Introduction

CompositeMatch: Detecting N-Ary Matches in Ontology Alignment?

Kelly Moran

kmoran@ll.mit.edu 0

Kajal Claypool

claypool@ll.mit.edu 0

Benjamin Hescott

hescott@cs.tufts.edu 1 0 MIT Lincoln Laboratory 1 Tufts University

The field of ontology alignment still contains numerous unresolved problems, one of which is the accurate identification of composite matches. In this work, we present a context-sensitive ontology alignment algorithm, CompositeMatch, that identifies these matches, along with the typical one-to-one matches, by looking more broadly at the information that a concept's relationships confer. We show that our algorithm can identify composite matches with greater confidence than current tools.

Introduction

CompositeMatch is a three-pass algorithm that operates on two input ontologies and produces an alignment file containing matches between them. The first phase performs a linguistic match between the ontologies’ concepts. The linguistic match assigns a normalized similarity score between 0 and 1.0 to each pair.

In the second phase, the most uncertain pairs– collectively referred to as the grey zone– are judged on contextual criteria to determine whether they should be accepted as viable matches.

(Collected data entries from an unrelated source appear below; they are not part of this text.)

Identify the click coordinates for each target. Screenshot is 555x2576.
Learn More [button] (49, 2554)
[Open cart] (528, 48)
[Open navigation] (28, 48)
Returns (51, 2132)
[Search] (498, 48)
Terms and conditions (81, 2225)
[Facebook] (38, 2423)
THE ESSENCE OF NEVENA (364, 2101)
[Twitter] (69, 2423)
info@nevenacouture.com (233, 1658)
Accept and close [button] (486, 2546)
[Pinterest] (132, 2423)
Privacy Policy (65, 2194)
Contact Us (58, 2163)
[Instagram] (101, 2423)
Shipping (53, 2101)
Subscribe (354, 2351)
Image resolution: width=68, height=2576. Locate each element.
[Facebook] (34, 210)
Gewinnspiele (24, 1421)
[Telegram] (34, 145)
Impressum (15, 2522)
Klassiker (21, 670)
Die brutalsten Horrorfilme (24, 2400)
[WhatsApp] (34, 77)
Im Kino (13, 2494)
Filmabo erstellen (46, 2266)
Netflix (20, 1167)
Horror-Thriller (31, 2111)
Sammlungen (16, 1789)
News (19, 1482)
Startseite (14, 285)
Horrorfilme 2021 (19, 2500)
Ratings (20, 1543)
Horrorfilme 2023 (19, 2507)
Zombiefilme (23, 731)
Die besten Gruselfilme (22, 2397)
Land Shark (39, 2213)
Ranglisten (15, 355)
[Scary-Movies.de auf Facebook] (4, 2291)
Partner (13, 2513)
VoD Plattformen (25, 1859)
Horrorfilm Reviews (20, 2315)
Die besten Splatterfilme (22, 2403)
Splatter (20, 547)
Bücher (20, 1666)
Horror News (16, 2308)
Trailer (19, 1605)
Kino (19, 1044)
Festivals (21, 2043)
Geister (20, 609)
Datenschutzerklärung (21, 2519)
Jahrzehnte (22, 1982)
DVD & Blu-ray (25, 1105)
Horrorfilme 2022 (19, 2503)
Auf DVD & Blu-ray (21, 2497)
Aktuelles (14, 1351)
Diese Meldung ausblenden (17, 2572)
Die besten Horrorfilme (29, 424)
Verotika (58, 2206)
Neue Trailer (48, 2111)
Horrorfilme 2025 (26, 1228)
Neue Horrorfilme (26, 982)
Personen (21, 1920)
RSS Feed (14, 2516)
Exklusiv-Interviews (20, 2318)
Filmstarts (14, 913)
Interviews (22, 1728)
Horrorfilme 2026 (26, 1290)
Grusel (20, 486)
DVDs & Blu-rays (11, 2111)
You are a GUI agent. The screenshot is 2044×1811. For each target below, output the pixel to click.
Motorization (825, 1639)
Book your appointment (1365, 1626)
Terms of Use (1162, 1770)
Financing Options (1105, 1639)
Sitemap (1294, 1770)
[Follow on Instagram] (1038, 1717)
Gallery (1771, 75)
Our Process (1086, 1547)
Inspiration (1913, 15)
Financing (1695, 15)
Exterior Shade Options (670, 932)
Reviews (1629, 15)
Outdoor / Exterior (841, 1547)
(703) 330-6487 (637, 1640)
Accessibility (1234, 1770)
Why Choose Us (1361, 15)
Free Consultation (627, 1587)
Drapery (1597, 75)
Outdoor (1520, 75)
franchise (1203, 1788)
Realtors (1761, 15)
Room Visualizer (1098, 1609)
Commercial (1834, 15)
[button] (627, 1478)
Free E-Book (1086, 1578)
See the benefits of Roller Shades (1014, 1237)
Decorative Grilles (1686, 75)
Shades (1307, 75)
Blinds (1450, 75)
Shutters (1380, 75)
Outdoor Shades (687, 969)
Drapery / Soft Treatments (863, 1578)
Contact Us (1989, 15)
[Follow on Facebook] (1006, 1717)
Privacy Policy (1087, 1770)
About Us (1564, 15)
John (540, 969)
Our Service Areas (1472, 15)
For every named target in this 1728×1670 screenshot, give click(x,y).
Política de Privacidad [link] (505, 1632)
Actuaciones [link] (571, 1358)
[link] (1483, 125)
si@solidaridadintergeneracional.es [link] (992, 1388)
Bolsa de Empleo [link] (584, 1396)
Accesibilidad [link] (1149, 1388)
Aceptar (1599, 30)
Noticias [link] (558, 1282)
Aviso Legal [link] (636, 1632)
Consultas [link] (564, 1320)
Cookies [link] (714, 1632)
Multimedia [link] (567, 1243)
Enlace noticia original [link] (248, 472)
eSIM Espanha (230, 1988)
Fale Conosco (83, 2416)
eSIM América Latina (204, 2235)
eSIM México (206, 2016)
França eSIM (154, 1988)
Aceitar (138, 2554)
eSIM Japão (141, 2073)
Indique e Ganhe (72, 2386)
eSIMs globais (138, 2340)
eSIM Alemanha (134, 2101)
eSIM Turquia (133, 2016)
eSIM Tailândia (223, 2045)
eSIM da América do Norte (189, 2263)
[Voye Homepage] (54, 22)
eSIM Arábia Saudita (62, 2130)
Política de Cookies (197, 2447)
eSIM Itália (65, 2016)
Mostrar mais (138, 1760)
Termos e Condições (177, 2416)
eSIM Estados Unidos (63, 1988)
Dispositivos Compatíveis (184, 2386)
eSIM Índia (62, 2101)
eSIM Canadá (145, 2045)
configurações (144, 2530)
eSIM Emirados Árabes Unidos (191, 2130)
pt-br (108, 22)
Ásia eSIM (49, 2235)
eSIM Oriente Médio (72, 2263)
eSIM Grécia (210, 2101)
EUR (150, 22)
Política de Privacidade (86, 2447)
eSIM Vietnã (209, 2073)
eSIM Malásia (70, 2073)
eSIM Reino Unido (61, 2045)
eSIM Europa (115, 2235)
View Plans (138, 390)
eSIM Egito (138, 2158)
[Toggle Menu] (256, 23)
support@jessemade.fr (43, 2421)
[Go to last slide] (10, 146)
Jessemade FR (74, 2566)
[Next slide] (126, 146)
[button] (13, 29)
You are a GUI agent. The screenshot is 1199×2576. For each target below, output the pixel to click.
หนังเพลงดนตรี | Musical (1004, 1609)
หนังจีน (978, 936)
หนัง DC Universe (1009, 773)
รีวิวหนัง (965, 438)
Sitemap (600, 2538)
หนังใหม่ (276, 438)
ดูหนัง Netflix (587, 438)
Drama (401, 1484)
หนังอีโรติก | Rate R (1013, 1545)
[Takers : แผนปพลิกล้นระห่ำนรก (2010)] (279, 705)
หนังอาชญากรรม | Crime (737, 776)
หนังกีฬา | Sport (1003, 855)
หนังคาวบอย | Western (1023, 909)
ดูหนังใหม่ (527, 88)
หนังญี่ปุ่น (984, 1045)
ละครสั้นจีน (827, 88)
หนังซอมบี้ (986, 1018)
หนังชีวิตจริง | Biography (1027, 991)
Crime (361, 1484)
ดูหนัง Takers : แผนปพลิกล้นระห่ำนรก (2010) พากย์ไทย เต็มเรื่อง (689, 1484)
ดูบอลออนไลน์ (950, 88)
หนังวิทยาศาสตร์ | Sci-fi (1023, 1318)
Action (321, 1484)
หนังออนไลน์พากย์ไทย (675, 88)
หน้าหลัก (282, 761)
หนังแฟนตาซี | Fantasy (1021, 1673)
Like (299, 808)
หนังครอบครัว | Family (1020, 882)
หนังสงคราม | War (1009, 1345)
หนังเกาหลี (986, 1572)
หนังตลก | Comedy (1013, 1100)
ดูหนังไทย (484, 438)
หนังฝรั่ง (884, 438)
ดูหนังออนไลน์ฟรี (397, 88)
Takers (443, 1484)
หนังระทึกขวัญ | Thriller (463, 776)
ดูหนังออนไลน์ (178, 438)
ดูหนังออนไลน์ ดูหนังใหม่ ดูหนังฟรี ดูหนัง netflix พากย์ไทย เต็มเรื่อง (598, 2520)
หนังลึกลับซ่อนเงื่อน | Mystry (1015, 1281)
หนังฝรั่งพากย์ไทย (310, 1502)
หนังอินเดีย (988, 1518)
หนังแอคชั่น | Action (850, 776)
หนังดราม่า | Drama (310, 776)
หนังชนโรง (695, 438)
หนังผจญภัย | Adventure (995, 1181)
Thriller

The grey zone consists of all conflicting matches– matches that contain the same concept, rendering unclear which match is the true match for the concept– plus matches with a similarity score between the upper and lower thresholds set prior to execution. The second phase defines two rules that serve as a filtering process to increase the scores of contextually similar matches.

The third and final phase is a post-processing phase that scours the matches for possible composite matches, looking again at contextual criteria for any indicative information, before outputting the final set of matches to the user. Example 1. Consider the case shown in Figure 1. The first phase finds some similarity between the concept MastersThesis in ontology O and concepts Masters and Thesis in ontology O’, as well as PhDThesis in O and PhD and Thesis in O’. Phase 2 compares the parents of these pairs but does not find sufficient contextual similarity to augment the strengths of any of them. In Phase 3, the algorithm finds that the conflicting matches identified earlier result in composite concepts: the concepts MastersThesis and PhDThesis from O form a composite concept that matches the composite concept between Thesis, Masters, and PhD in O’. 3

Preliminary Results

We evaluated the performance of CompositeMatch on two tests, the first being the benchmark test from the Ontology Alignment Evaluation Initiative (OAEI) 2008. Because the OAEI benchmark does not account for composite matches, we created a second test: a set of six ontologies, each a modified version of the OAEI benchmark base case, into which composite matches were injected.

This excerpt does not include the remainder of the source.